I feel like that overdose was a betrayal. And I've kept it secret for four weeks, no one but my doctors and Mom and Tom knew about it until now. I feel like acting out like that, just giving up, is the biggest betrayal of everyone I love, and a big failure on my part. And I feel stupid, because I've overdose before and I just don't seem to get it through my thick skull that pills don't work. At least, not the pills I have. I never have the good stuff. I can't get it through my thick skull that opting out is not the answer. I keep trying to reach oblivion. Beautiful, sweet, oblivion. I feel like I stick out like bright, loud, effervescent pink and everybody knows exactly what I'm thinking, only, I have no real direction. I lack grounding. If I'm blunt fucking honest, I haven't been right since Dan died. I was 20 years old and that naive sense that I could do anything. I felt powerful. I had my mood swings, but they weren't anything I couldn't suppress.
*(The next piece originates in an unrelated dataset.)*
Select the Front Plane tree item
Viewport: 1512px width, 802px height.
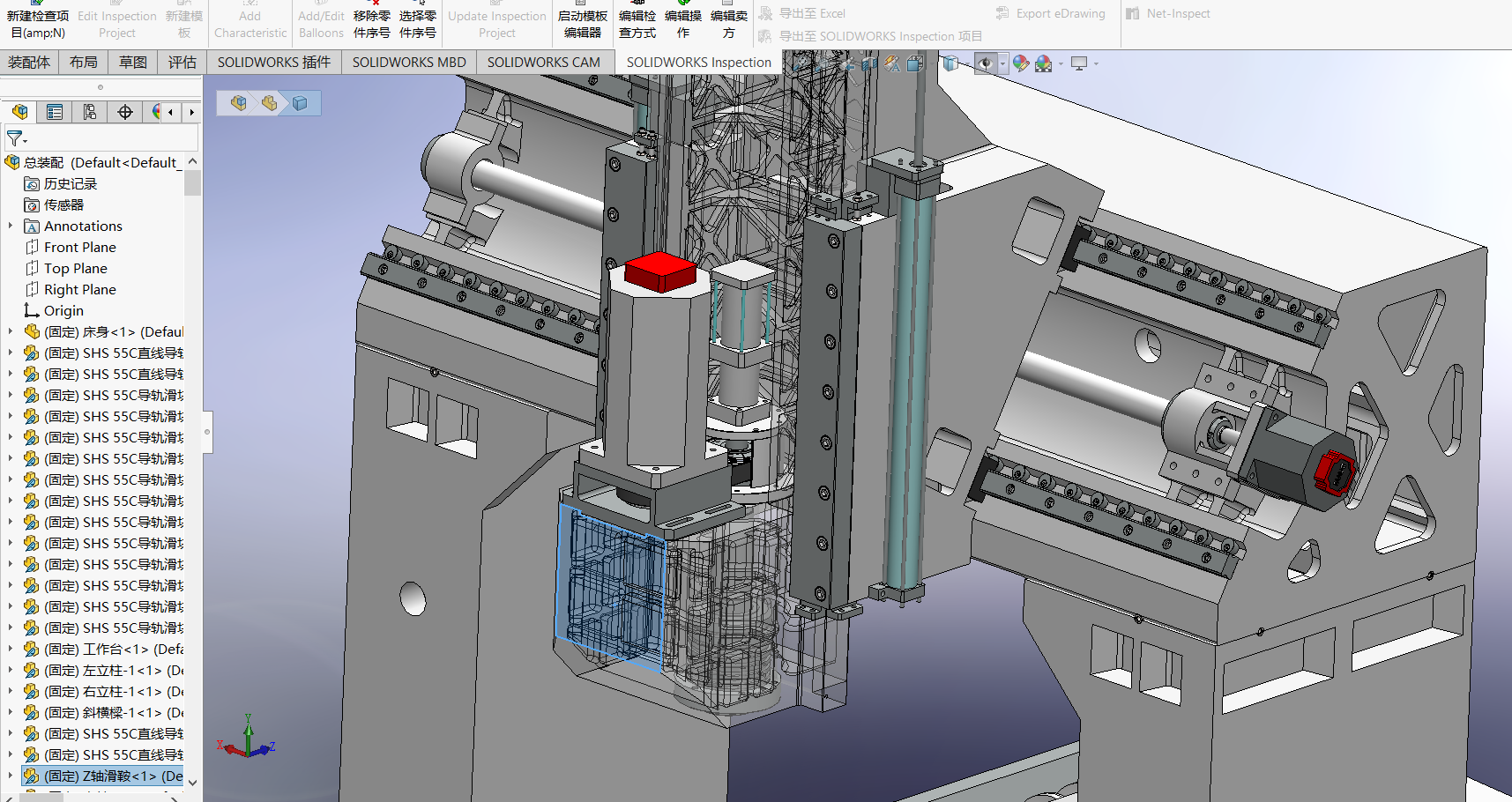(x=80, y=248)
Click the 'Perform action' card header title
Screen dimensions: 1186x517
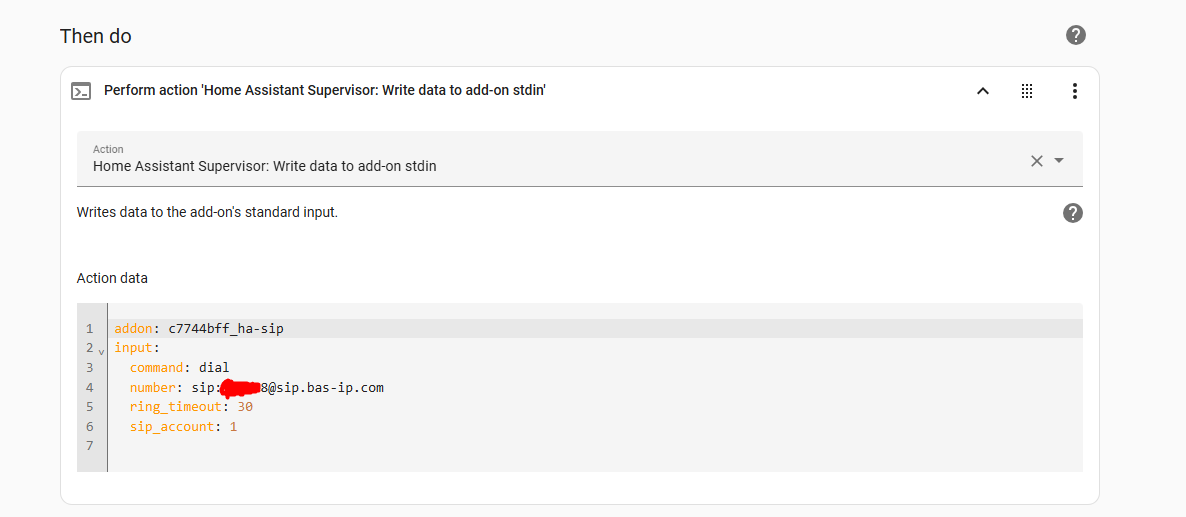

I feel so awkward around all of my friends. I feel like everybody else has everything figured out, and I'm just stagnating at 27 years old. I can't get out of my parents' house for the life of me. I never have anything new and exciting to talk about. Maybe I've designed it that way. I'm so afraid of new things. I'm afraid of any deviation in my schedule for fear of inciting an episode. I am working on going to school in the Fall. That's new.
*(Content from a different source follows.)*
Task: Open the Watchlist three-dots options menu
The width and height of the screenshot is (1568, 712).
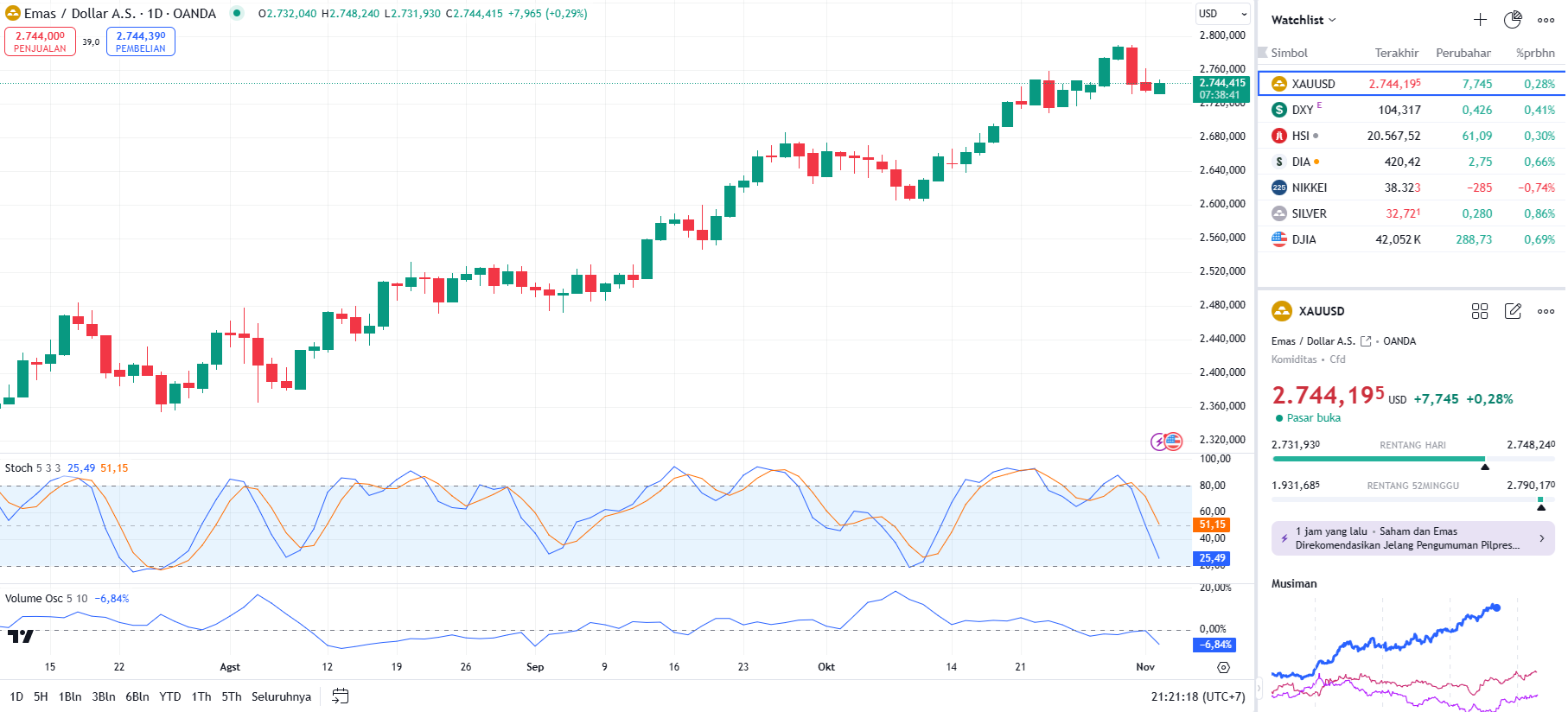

Enough of this. I can't get down on myself. Must keep pressing on. I can make it. Just a little further.
Edit: I'm going down to Olive Garden tomorrow afternoon, after the lunch rush and before dinner. I'm going to put in an application there, and at Long Horn Steak House, though I'd rather have Olive Garden. It'll be goood to be working somewhere again, to be moving my feet. It'll be good to be in a restaurant again, after 6 years. If that doesnt work, I might try Hathaway's again, but that's all the way down in CInnaminson, and I don't relish that drive but they were good to me and if I need something, I bet I could get in there. I just need something that'll pay me more than minimum wage and at a big restaurant like Olive Garden I'll be damned if I walk out of there with under $70-$100 each night. I just need something to keep my feet moving. Plus it'll be good for weightloss. I'm restricting my calories down to 800 a day for a little while, see if that doesn't kick start things. I've been negligent the last two weeks or so, haven't gained any weight but haven't lost any either. It's time to get moving.